Reading text =
Cape Town – The family of Zane Killian, the alleged co-conspirator in the attempted murder of criminal attorney William Booth and the murder of top cop Charl Kinnear, have changed lawyers representing him in court.
This was revealed on Tuesday when Killian appeared in the Cape Town Magistrate’s Court alongside Kim Smith, Kauther Brown, Ibrahim Deare and Riyaad Gasant on charges from attempted murder to participation in gang activity after the attempt on Booth’s life.
Killian’s former lawyer, Eric Bryer, said: “There was a bit of a conflict of interest so it was decided by the family that they wanted somebody else. I followed their instructions.”
Bryer said the conflict arose after a document was handed in to court without his knowledge as the instructing attorney.
Dozens of armed police officers escorted Killian to Court 16 yesterday, with at least 15 Anti-Gang Unit members guarding the courtroom.
The court heard that charges against one of the initial group of five people who were arrested in the Booth matter had been withdrawn.
National Prosecuting Authority provincial spokesperson Eric Ntabazalila said there were six accused but the state had withdrawn charges against the fifth, and the matter was postponed to November 30.
Ntabazalila said Killian was charged with contravention of Section 9(1)(a) of act 121(gang-related offences), conspiracy to commit murder, attempted murder, unlawful interception of communication and access or interception of any data.

Exercise set =
1. According to the news report, to what date was the matter postponed?
2. From the news report, copy word for word the passage that begins at the words "Cape Town –" and stops after "the instructing attorney.".

Provided records =
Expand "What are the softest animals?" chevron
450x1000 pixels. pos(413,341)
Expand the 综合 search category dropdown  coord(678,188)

* * *

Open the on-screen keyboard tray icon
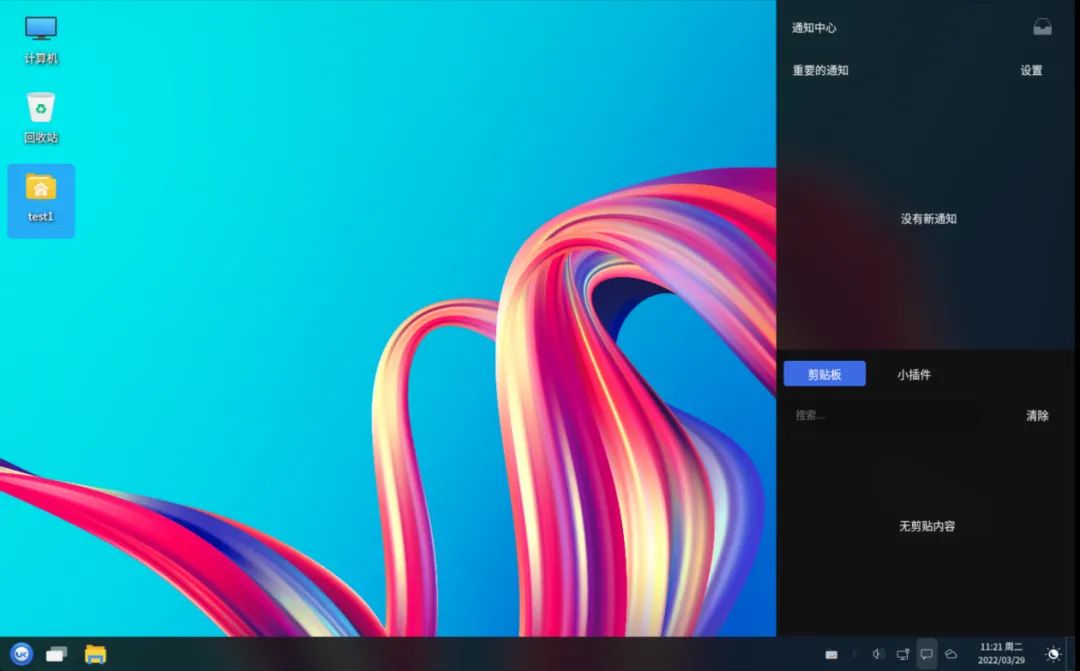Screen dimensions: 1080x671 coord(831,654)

Solutions below =
1. November 30

2.
Cape Town – The family of Zane Killian, the alleged co-conspirator in the attempted murder of criminal attorney William Booth and the murder of top cop Charl Kinnear, have changed lawyers representing him in court.
This was revealed on Tuesday when Killian appeared in the Cape Town Magistrate’s Court alongside Kim Smith, Kauther Brown, Ibrahim Deare and Riyaad Gasant on charges from attempted murder to participation in gang activity after the attempt on Booth’s life.
Killian’s former lawyer, Eric Bryer, said: “There was a bit of a conflict of interest so it was decided by the family that they wanted somebody else. I followed their instructions.”
Bryer said the conflict arose after a document was handed in to court without his knowledge as the instructing attorney.